My inquiring mind wanted to know…..does yours?
It was my friend Cheri, or what I refer to her as my “whatever” who shared with me the story of after her and Mel got married, they were driving down a street and Mel pointed out the plants growing in the tops of oak trees along the roadsides.
He reminisced about how in his youth, he’d climb trees to cut down the mistletoe and make wreathes which he sold door to door for extra money during the Holiday.
Mistletoe is commonly found growing as a parasitic plant. There are two types of mistletoe.
The mistletoe that is commonly used as a Christmas decoration called (Phoradendron flavescent) is native to North America and grows as a parasite on trees from New Jersey to Florida.
The other type of mistletoe, (Viscum Album) is of European origin.
The use of Mistletoe goes back to the times of the ancient Druids.

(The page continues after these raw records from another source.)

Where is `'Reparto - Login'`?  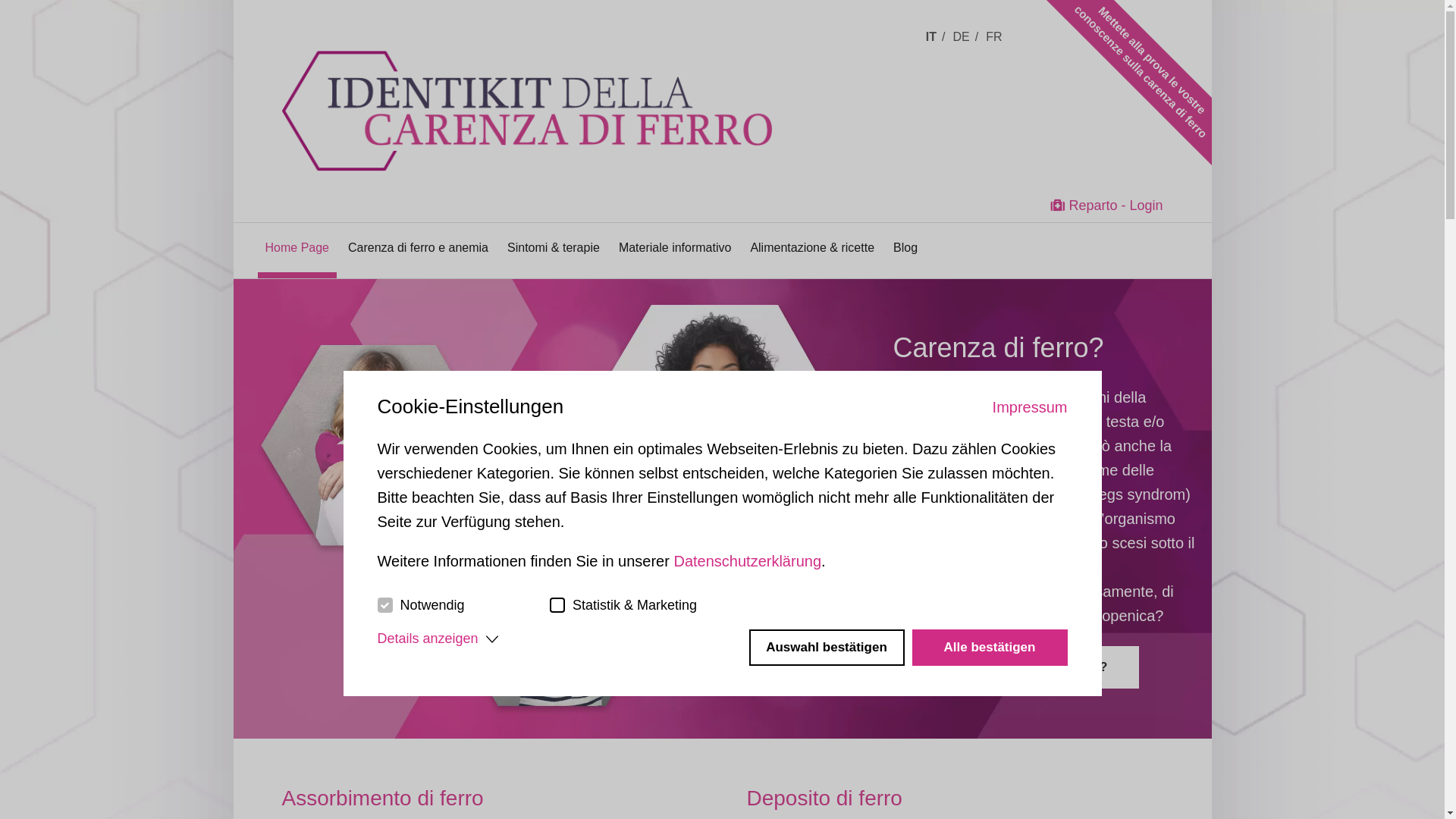 'Reparto - Login' is located at coordinates (1106, 205).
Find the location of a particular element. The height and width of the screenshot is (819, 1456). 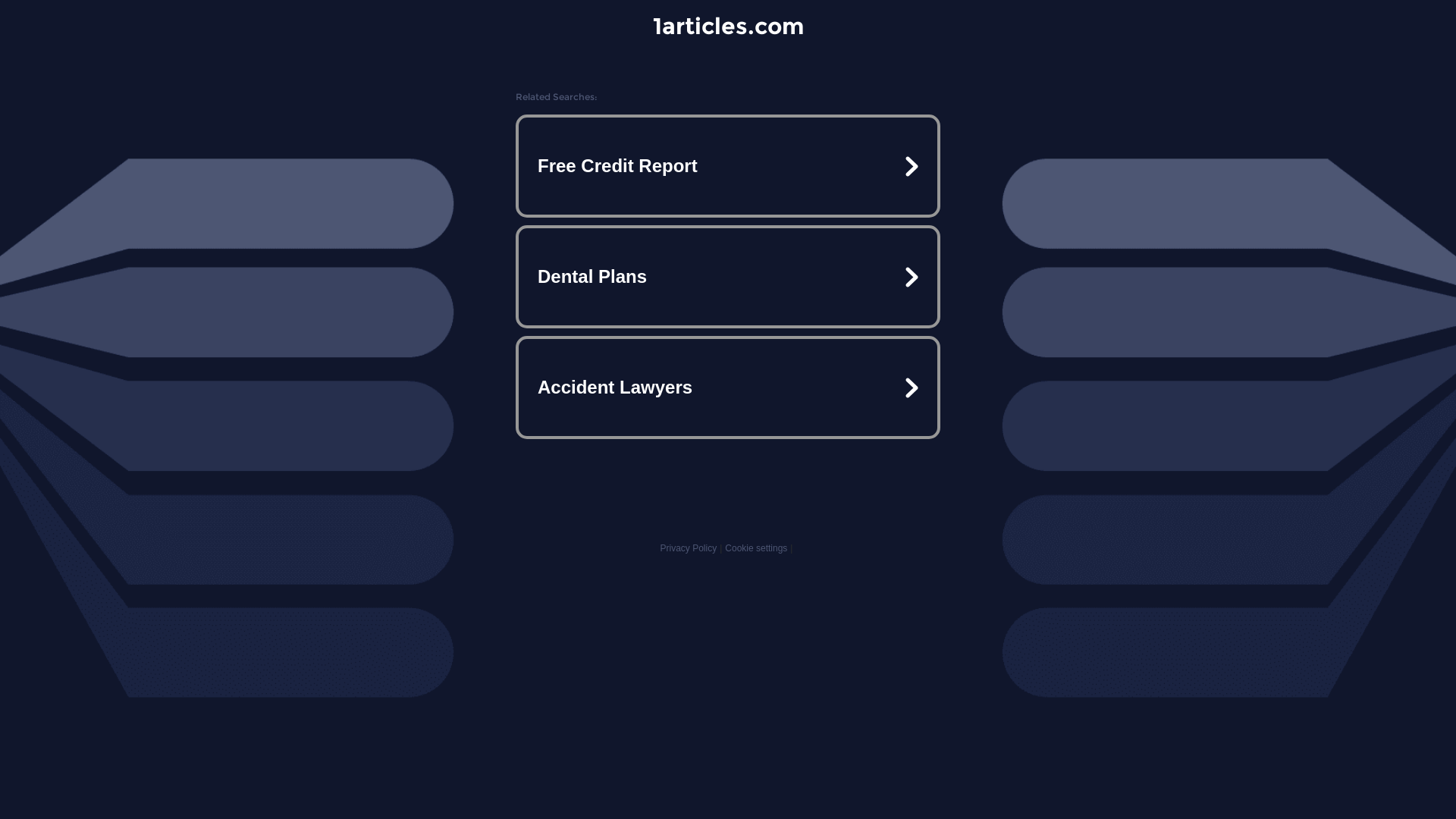

'Free Credit Report' is located at coordinates (519, 166).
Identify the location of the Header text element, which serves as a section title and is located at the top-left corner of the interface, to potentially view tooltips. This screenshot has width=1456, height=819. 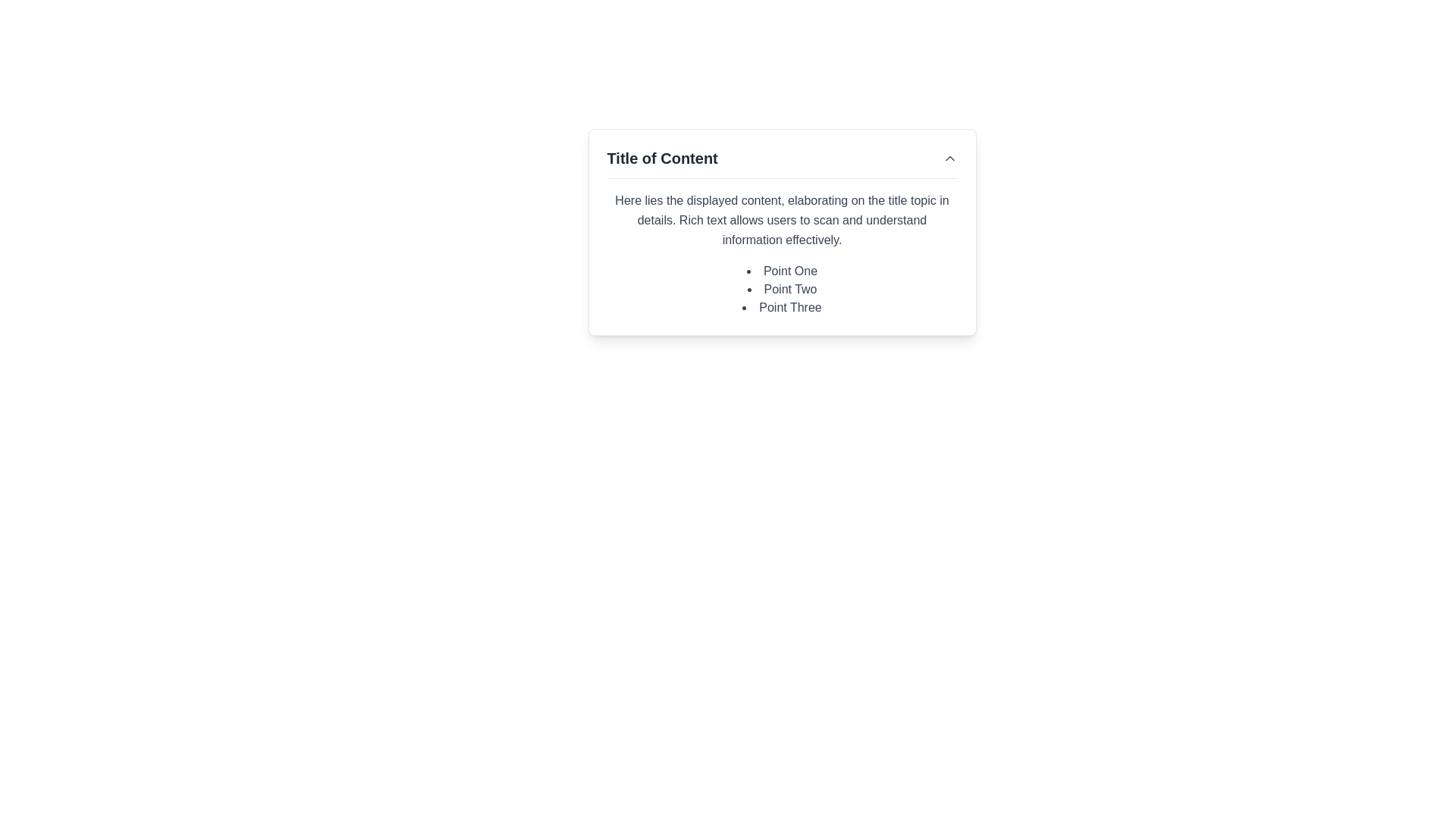
(662, 158).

They didn’t kiss under it, they believed the plant, especially a rare species that grew on oak trees, to have sacred powers including the ability to heal illnesses, protect against nightmares, and even predict the future.
The Druids would hang the plant in their houses hoping it would bring them good luck and ward off evil spirits.

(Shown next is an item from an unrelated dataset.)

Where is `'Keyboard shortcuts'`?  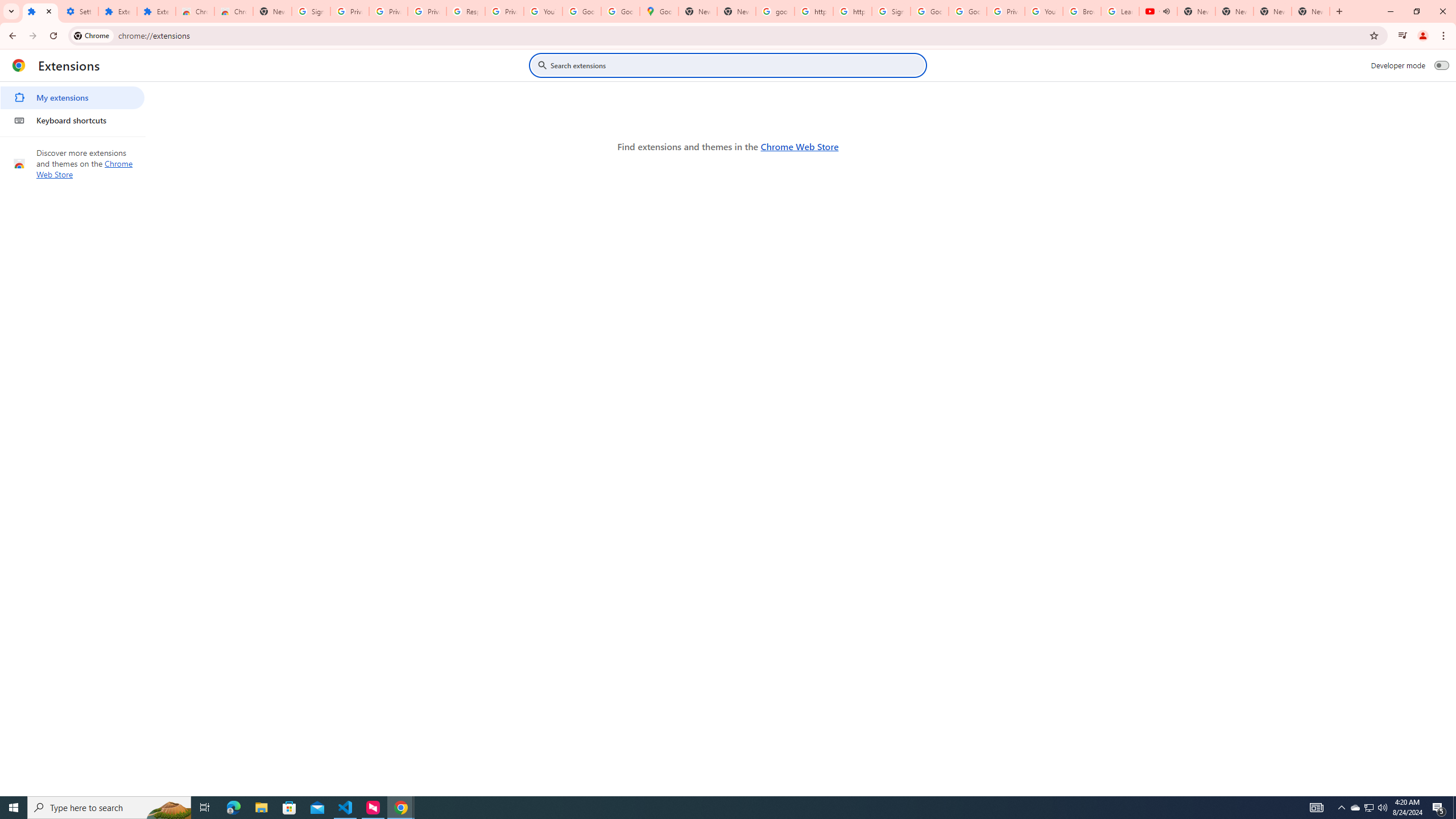 'Keyboard shortcuts' is located at coordinates (72, 119).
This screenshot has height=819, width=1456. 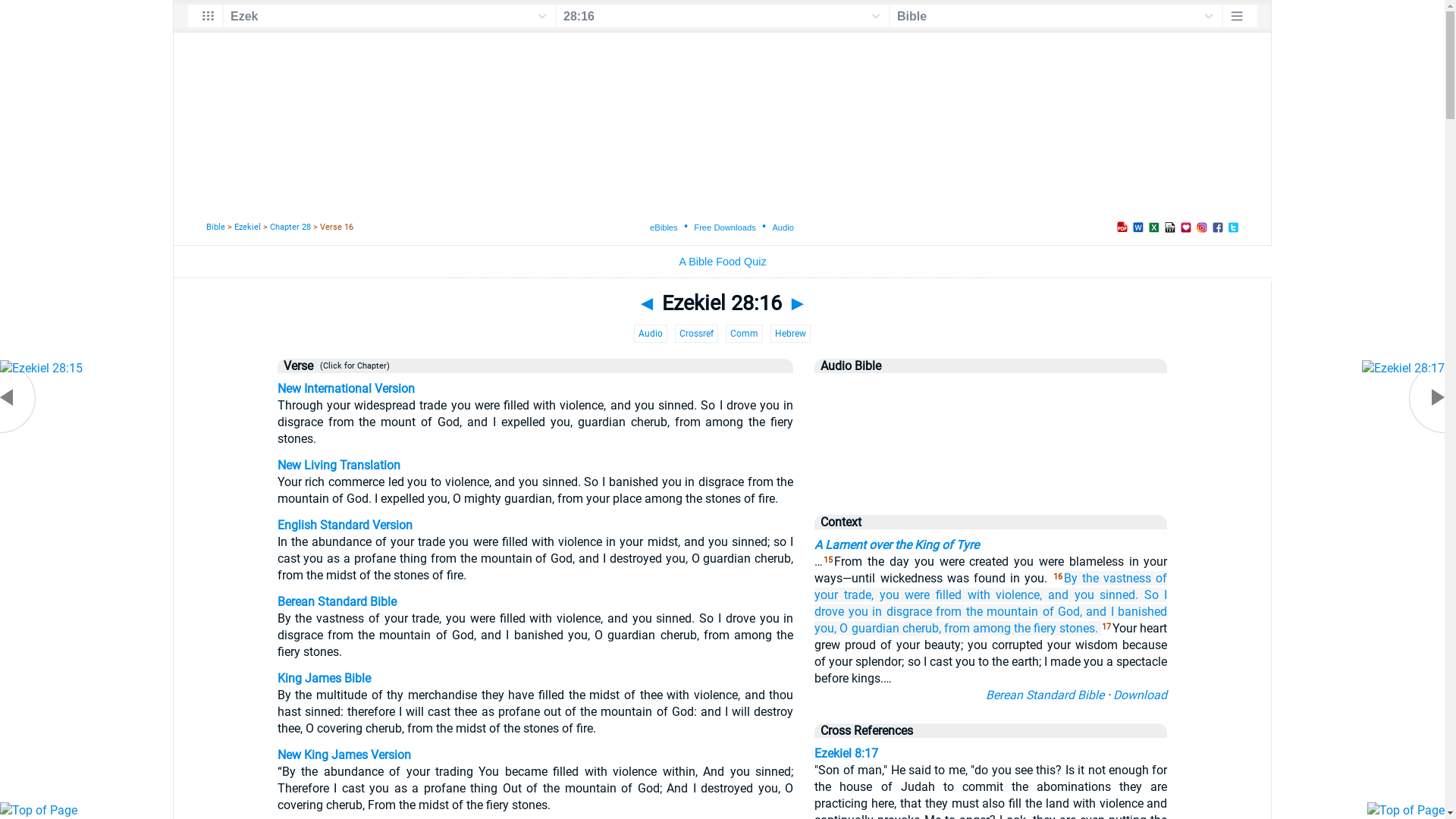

In Norse mythology, Mistletoe was used as a sign of love and friendship. That’s where it’s believed the custom of kissing under Mistletoe comes from.

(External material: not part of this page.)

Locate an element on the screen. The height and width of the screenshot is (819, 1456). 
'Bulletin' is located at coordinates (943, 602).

Mistletoe continued to be associated with fertility and vitality through the Middle Ages. By the 18th century it also became incorporated into Christmas celebrations around the world.
Victorian England is credited with perpetuating the tradition of kissing under the Mistletoe.
The custom dictated that a man was allowed to kiss any woman standing underneath Mistletoe and bad luck would befall any woman who refused the kiss.
One variation on the tradition was with each kiss a berry was to be plucked from the mistletoe and the kissing must stop after all the berries had been removed. Thus, the traditions which began with the European mistletoe were transferred to the similar American plant with the process of immigration and settlement.
How many of you decorate your homes with a sprig of Mistletoe (real or artificial) and follow the romantic tradition of couples kissing when caught standing under it?
And oh, by the way…..it’s a worthy mention the Mistletoe plant is poisonous, so please don’t eat it……Just Kiss!
I hope you enjoyed this break from the norm and our first Holiday edition blog.